» Problem description: Copy out every line of the items below word for word, and leave the pictures out of your copy.

» Records supplied:
▼▼▼
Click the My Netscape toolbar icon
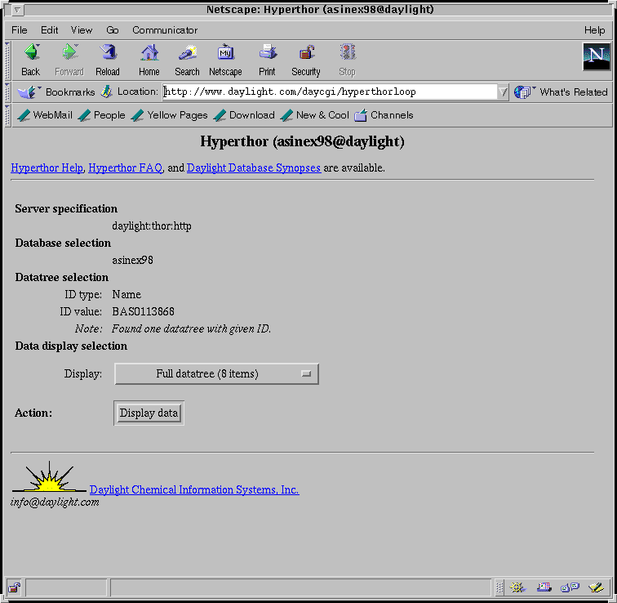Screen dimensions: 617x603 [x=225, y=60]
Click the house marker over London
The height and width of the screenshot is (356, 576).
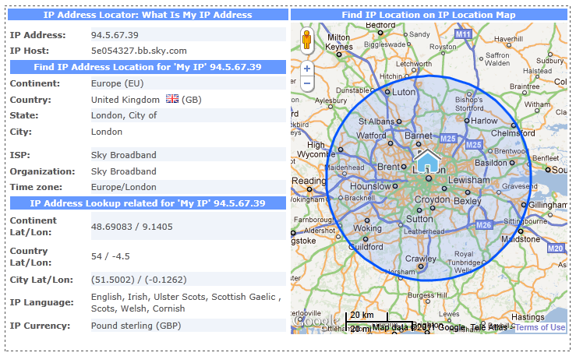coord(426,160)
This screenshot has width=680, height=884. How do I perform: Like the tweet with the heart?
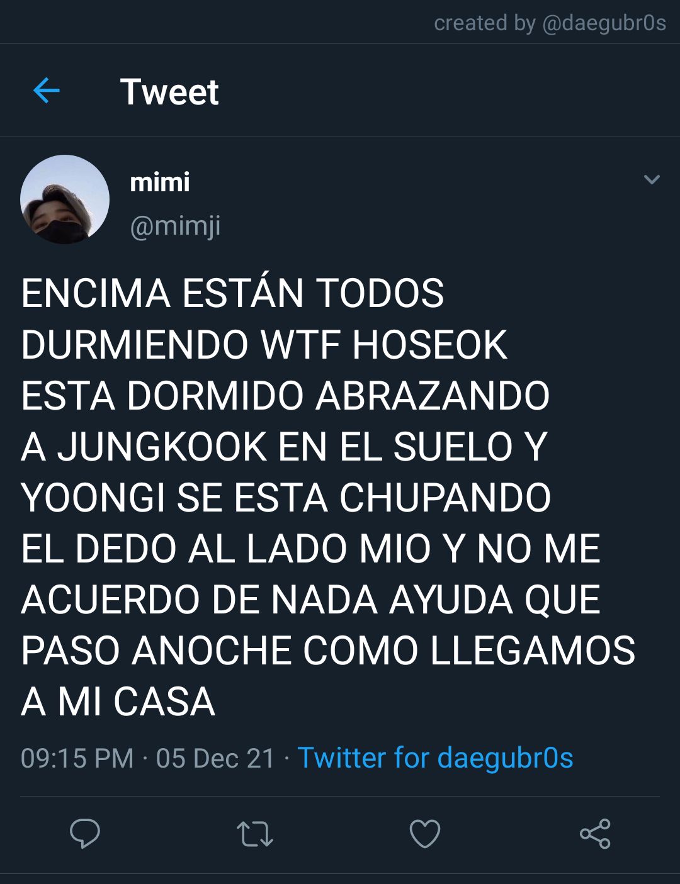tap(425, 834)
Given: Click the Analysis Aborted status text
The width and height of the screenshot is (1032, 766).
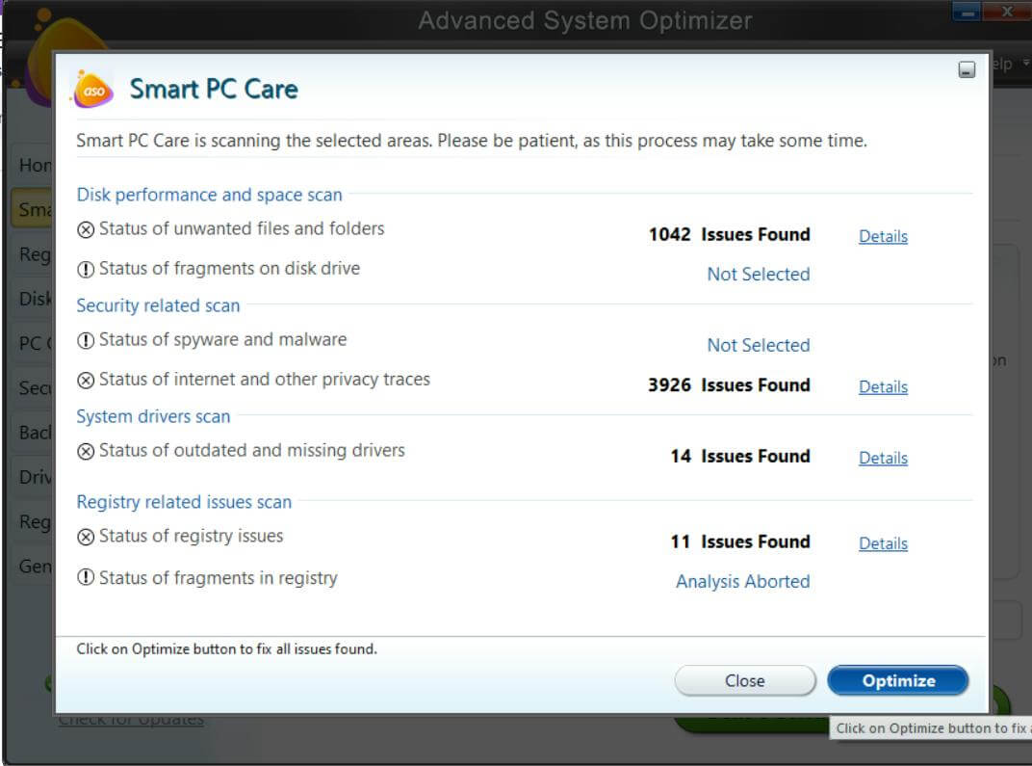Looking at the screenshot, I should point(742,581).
▲▲▲
» Correct response:
Click the My Netscape toolbar icon
Screen dimensions: 617x603 [x=225, y=60]
Click the house marker over London
The height and width of the screenshot is (356, 576).
coord(426,160)
This screenshot has width=680, height=884. How do I perform: Like the tweet with the heart?
tap(425, 834)
Given: Click the Analysis Aborted status text
The width and height of the screenshot is (1032, 766).
Looking at the screenshot, I should point(742,581).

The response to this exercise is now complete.